Based on Petru Dumitriu's short story "La Salade," Lucian Pintilie's 1994 film An Unforgettable Summer evokes the insanity and moral outrage of war, Balkan style, from the perspective of an officer's wife. The story is set in 1925, in a disputed border region of southern Dobrogea, Romania — it was taken from the Bulgarians in 1913, who had taken it from the Greeks, who took it from the Turks. Kristin Scott Thomas is gorgeous and terrific — as always — in the role of Marie-Therese von Debretsy, the daughter of a Romanian attaché, raised in England, and recently married to Petre Dumitriu, a Romanian officer who once rescued her from being raped by Romanian troops. The young couple are stationed at a remote military outpost, where the Romanian army is assigned to ward off Bulgarian or Macedonian rebels who want to regain the region.

Marie-Therese tries to maintain a cheerful family life for her three small children while witnessing the horrific details of political turmoil and military careerism carried out in her own backyard. One night a group of bandits attack, kill, and mutilate eight Romanian soldiers. In response the Romanians round up ten Bulgarian peasants (one of them a Turk mistakenly identified as Bulgarian) and detain them in the yard of the officer's home, where they are ordered to work the small kitchen garden while awaiting their fate. The men's wives huddle in a nearby field, fearful for their husbands but powerless to intervene.

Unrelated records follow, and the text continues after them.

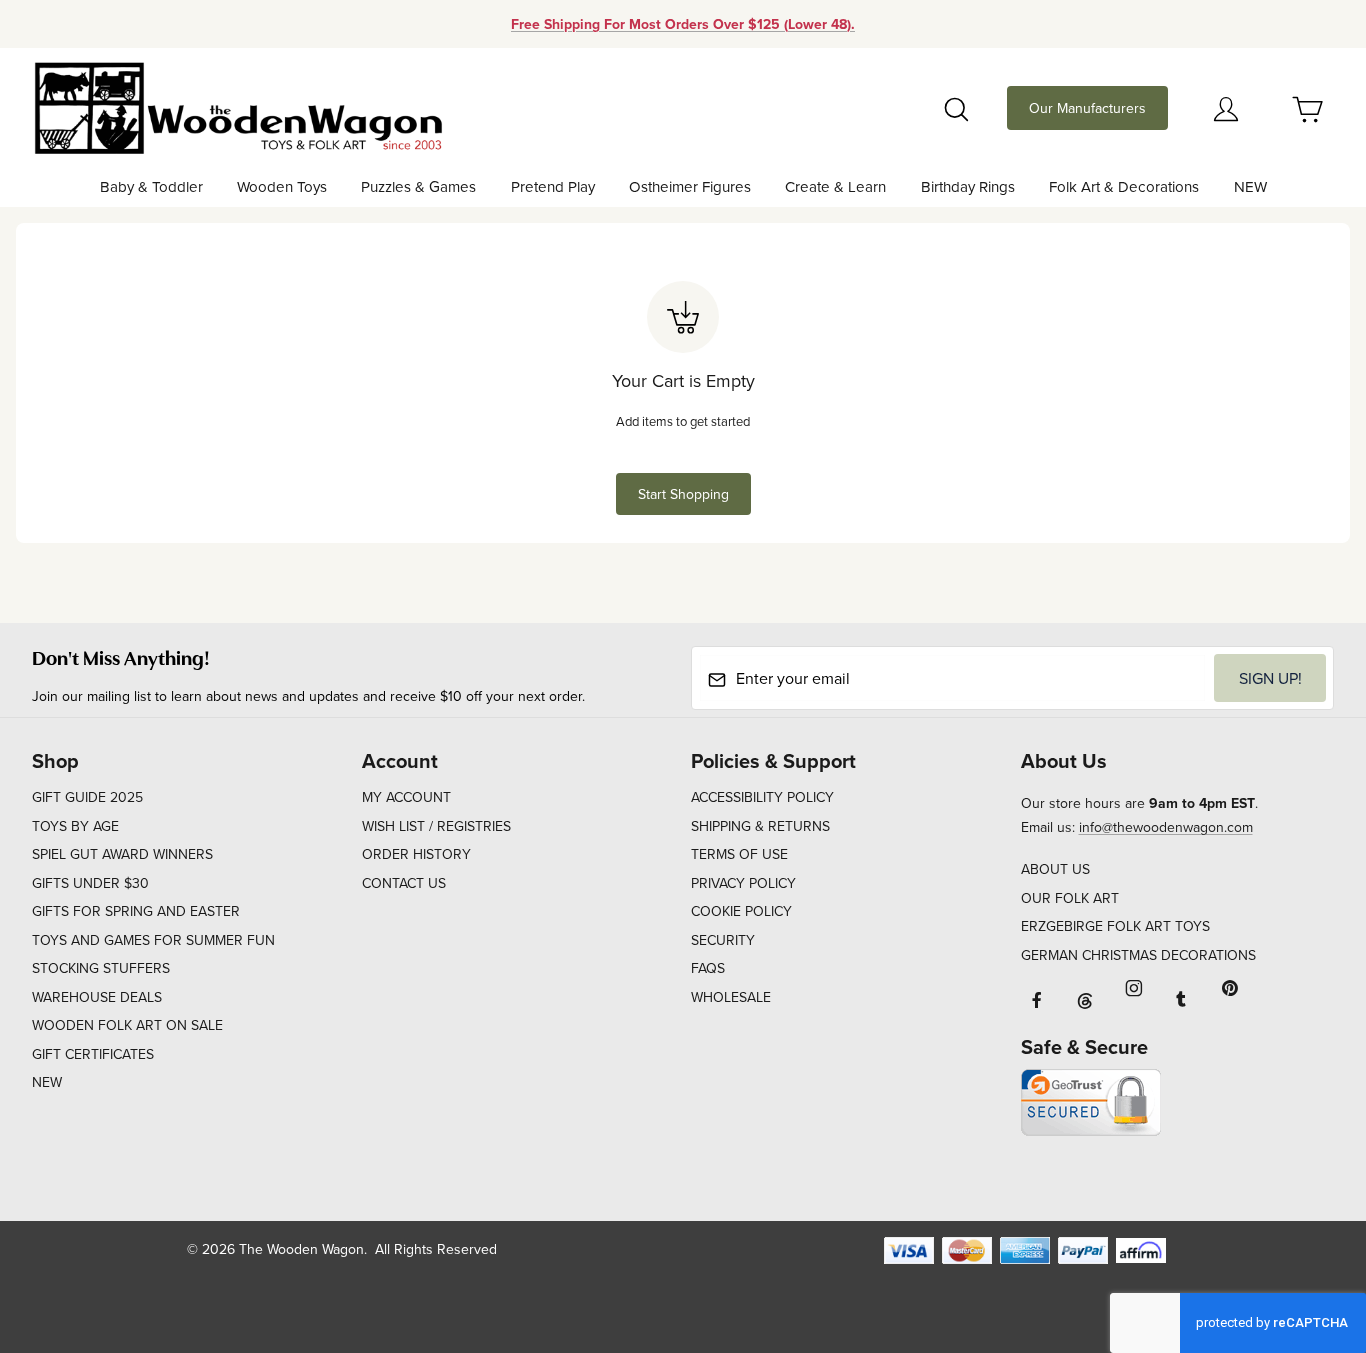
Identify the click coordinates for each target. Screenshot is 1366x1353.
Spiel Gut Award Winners (122, 854)
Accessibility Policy (762, 797)
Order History (416, 854)
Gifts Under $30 (90, 883)
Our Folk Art (1070, 898)
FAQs (708, 968)
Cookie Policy (741, 911)
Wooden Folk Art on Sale (127, 1025)
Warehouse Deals (97, 997)
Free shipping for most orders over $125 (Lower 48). (683, 24)
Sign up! (1270, 678)
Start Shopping (683, 494)
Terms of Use (739, 854)
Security (723, 940)
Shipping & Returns (760, 826)
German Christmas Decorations (1138, 955)
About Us (1055, 869)
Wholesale (731, 997)
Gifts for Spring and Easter (136, 911)
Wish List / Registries (436, 826)
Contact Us (404, 883)
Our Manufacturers (1087, 108)
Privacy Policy (743, 883)
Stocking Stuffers (101, 968)
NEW (47, 1082)
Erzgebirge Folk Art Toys (1115, 926)
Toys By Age (75, 826)
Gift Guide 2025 (87, 797)
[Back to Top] (1305, 1228)
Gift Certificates (93, 1054)
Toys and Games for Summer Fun (153, 940)
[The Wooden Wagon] (237, 106)
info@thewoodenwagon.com (1166, 827)
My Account (406, 797)
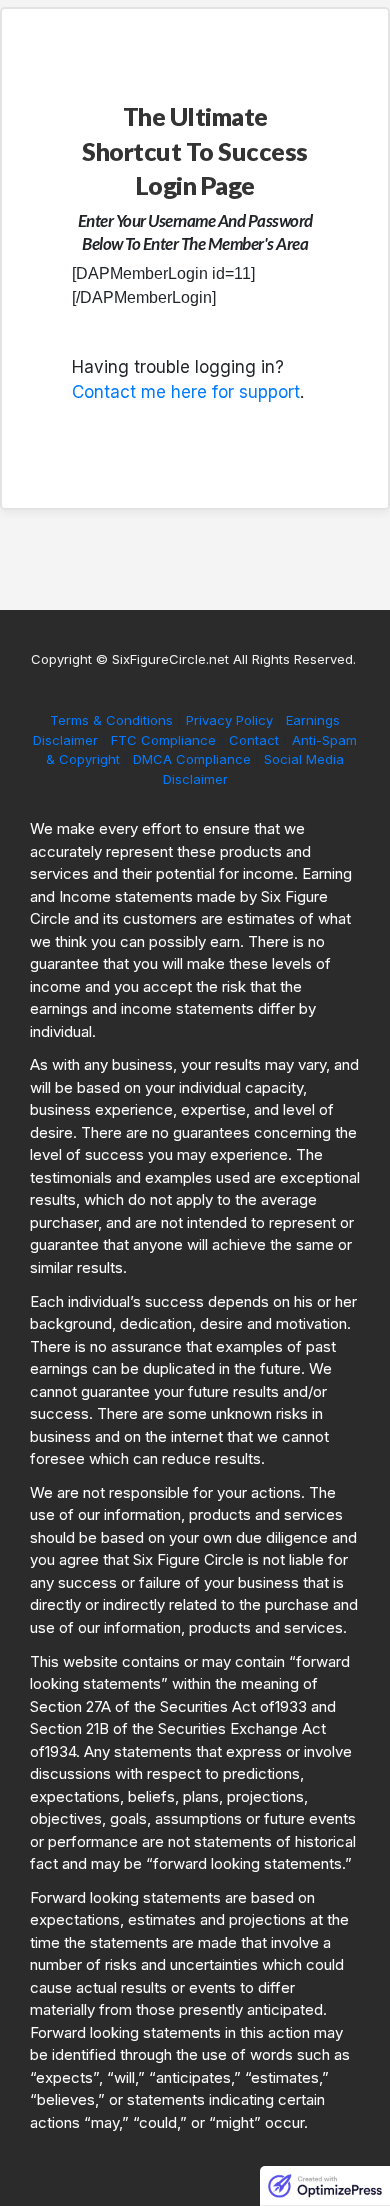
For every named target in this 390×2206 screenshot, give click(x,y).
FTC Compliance (163, 740)
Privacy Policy (229, 720)
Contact (254, 740)
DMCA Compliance (192, 759)
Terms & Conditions (113, 720)
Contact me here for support (186, 392)
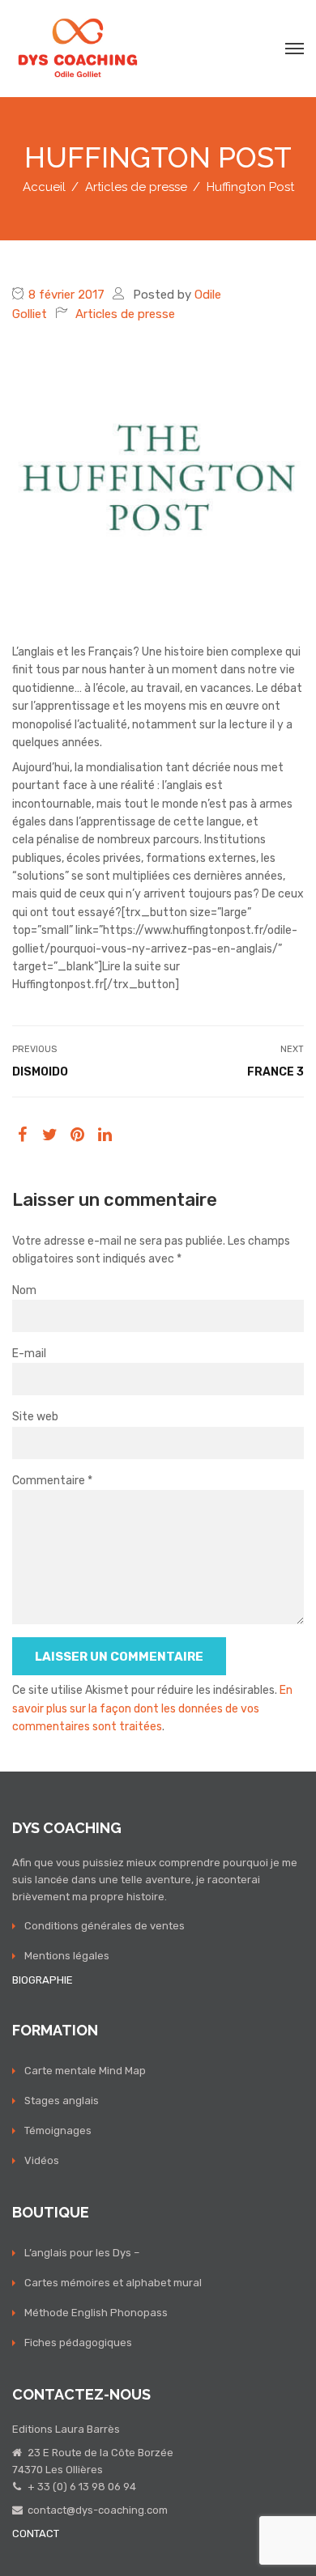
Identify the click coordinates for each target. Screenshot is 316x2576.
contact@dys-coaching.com (98, 2510)
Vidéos (41, 2160)
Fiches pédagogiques (78, 2342)
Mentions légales (66, 1956)
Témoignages (58, 2130)
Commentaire (52, 1480)
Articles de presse (125, 314)
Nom (24, 1290)
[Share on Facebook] (22, 1134)
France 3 (275, 1072)
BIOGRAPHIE (42, 1980)
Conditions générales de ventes (104, 1926)
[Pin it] (77, 1134)
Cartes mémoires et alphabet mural (113, 2283)
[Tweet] (50, 1134)
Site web (35, 1417)
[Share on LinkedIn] (105, 1134)
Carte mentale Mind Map (85, 2071)
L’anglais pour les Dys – (81, 2253)
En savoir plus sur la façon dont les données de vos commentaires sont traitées (152, 1708)
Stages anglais (61, 2100)
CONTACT (35, 2533)
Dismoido (40, 1072)
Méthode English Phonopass (96, 2313)
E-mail (29, 1353)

Marie-Therese's husband has been ordered by his superiors — off the record — to shoot the detained men. The Bulgarians claim the bandits were Macedonians, that they themselves had nothing to do with the massacre. Meanwhile, Marie-Therese's children play with the men in the garden. She serves them wine, pays them for their work, and congratulates them on the fruits of their labor — the sumptuous salads that grace her dinner table every night.

This is a visually and emotionally powerful film. The messages embedded in the story, though not new, are timeless and worthy of repetition: that one should never lose sympathy for the wretched; that following orders is still no excuse for committing crimes against humanity; that the price for placing moral principles above personal advantage can be extraordinarily high; and that there is no greater sin than the theft of a human life.

An Unforgettable Summer is shown on October 24 at Lorch Hall as the last in a Thursday U-M Balkan film series that began September 19.